There’s no question that all advertising is designed to reframe perceptions, but in my experience, there’s a distinct hierarchy to consider. At a minimum, comms should reframe the way somebody feels about a product (‘oh wow, now it’s got folate!’).
- The next rung up is reframing the way somebody feels about a brand. For example, the recent Crocs collab with Justin Bieber has lifted demand across the entire Crocs portfolio, not just the limited edition (yet still unsightly) Bieber edition.
The third rung up is reframing an entire category. This is usually achieved by pointing out that until now, people have been shopping it all wrong, and that in addition to ‘price vs quality’, there’s a whole new dimension to consider. Who Gives a Crap added ‘social impact’ to toilet paper. Virgin added ‘fun’ to air travel. Suzuki is doing the same to cars.

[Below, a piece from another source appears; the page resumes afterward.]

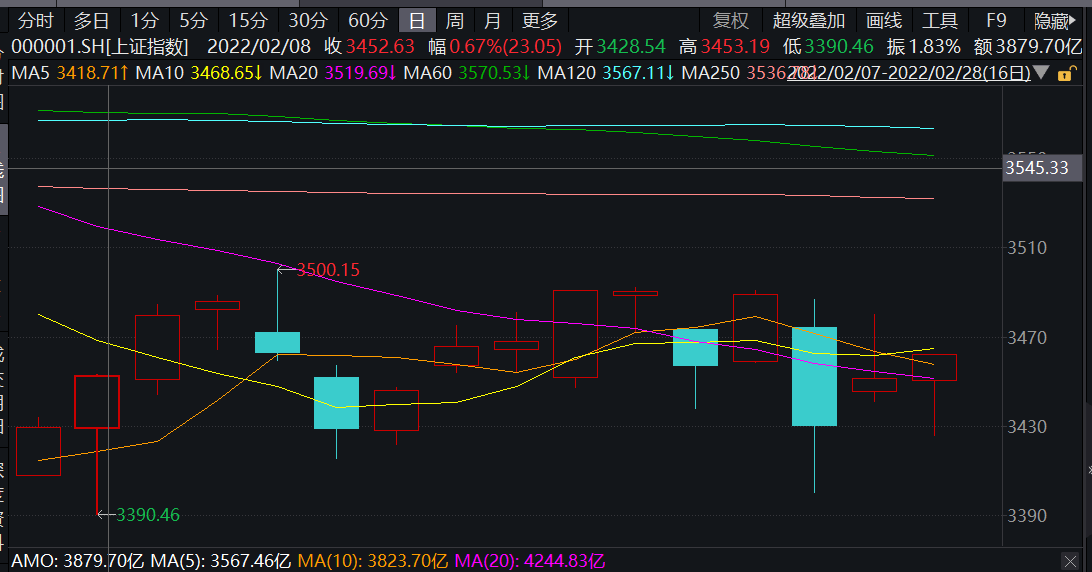Open the 画线 drawing lines button

pyautogui.click(x=883, y=21)
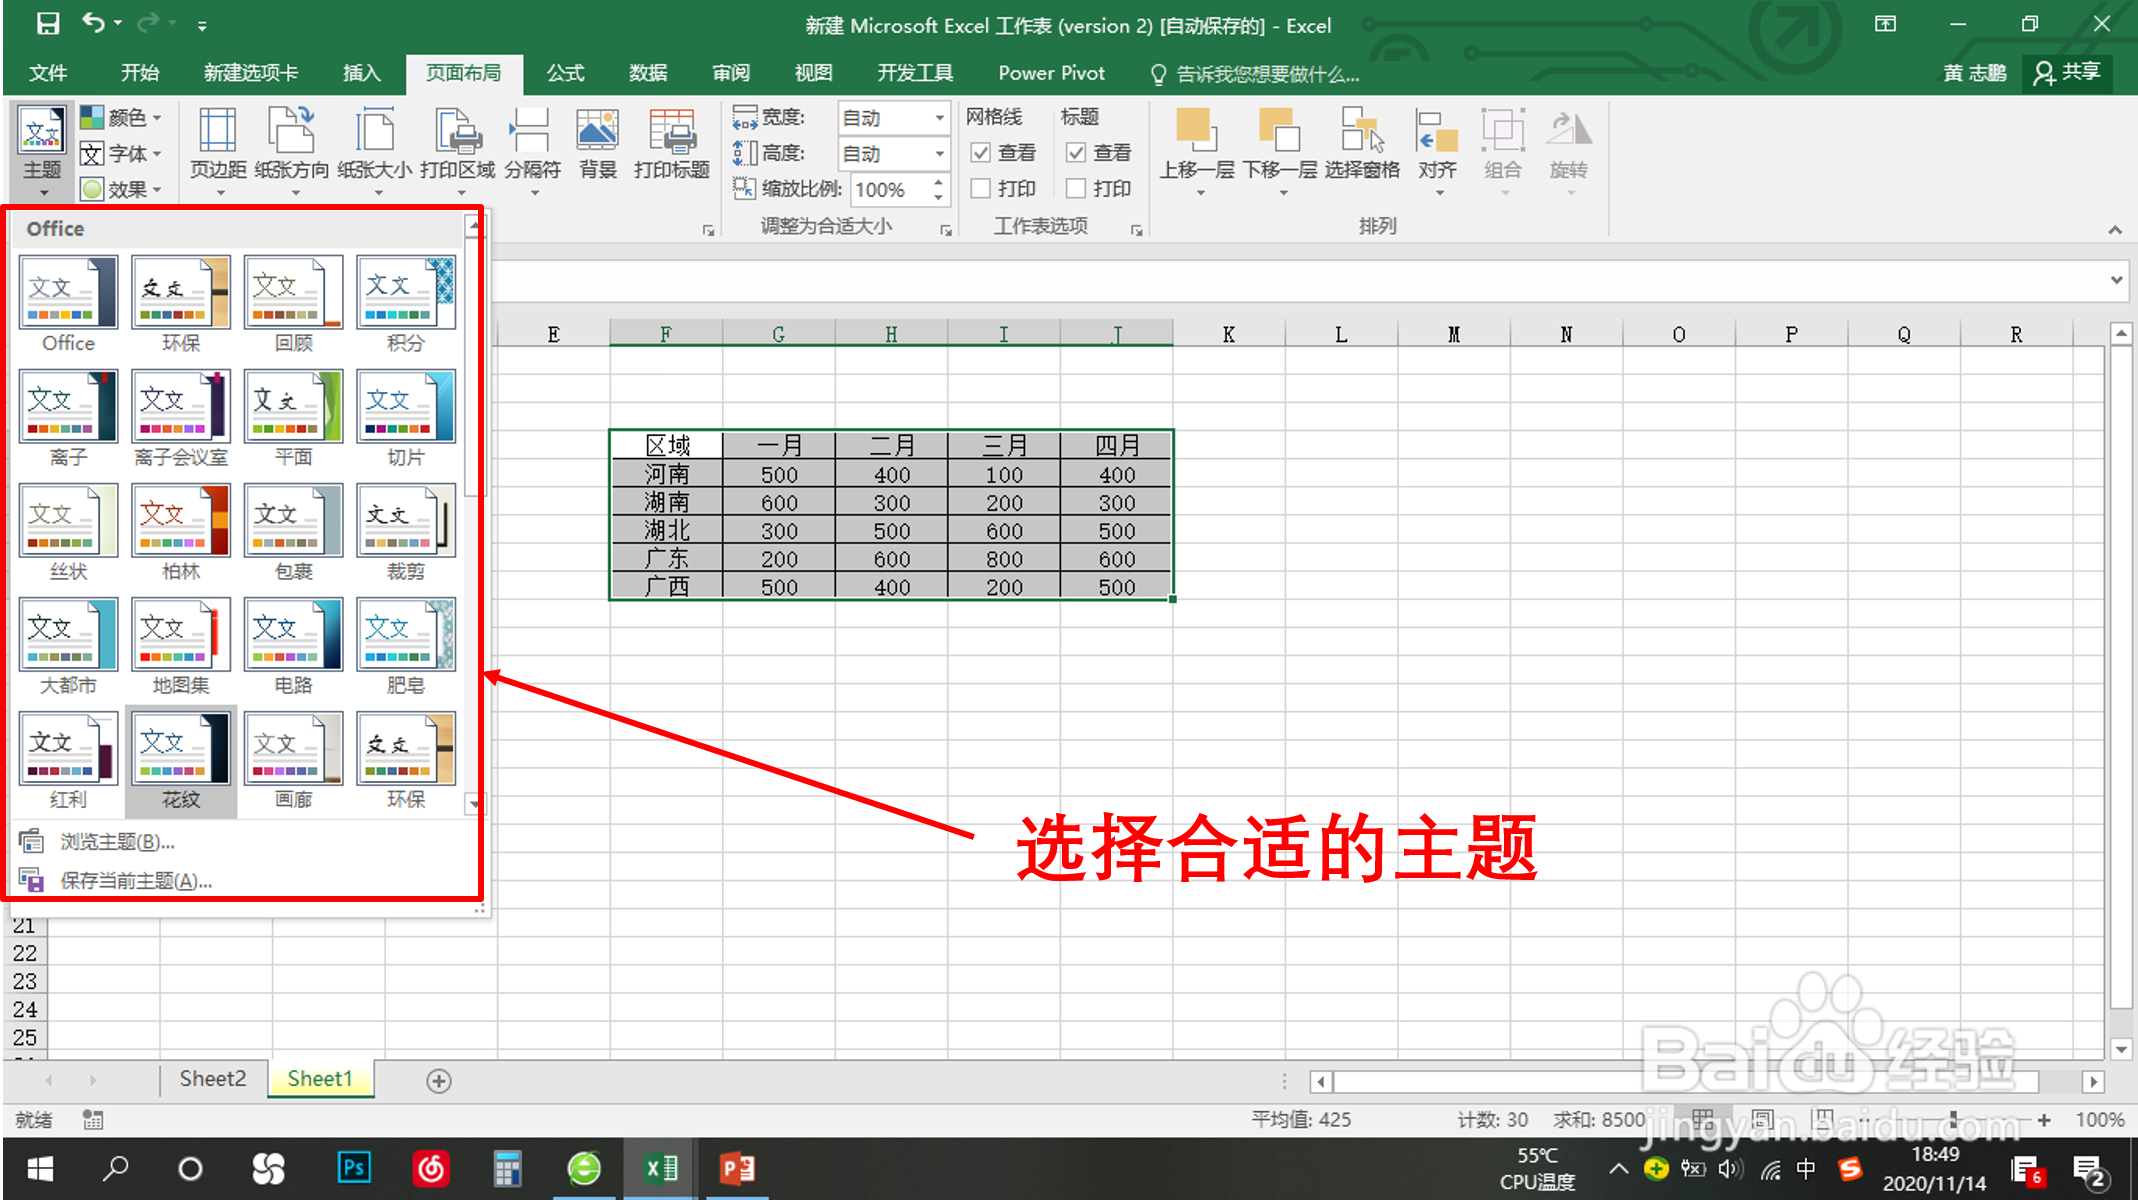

- Which brings us to the final rung — reframing the way people feel about themselves. It appears that the thread running through almost every case study that’s become too much of a trope to share, is the way it’s changed people’s perceptions of themselves. Nike (‘maybe I am an athlete?’), Dove (‘maybe I am beautiful?’), Apple (‘maybe I am creative?’) — I’m looking at you.
- Deciding which rung to play at will impact everything, from the tone and language used to the budget required to get the job done.
Considering these three questions will help ensure that while we’re busy rebuilding our brand shrines (content), we stay highly attuned to the world we’ll be placing them into (context).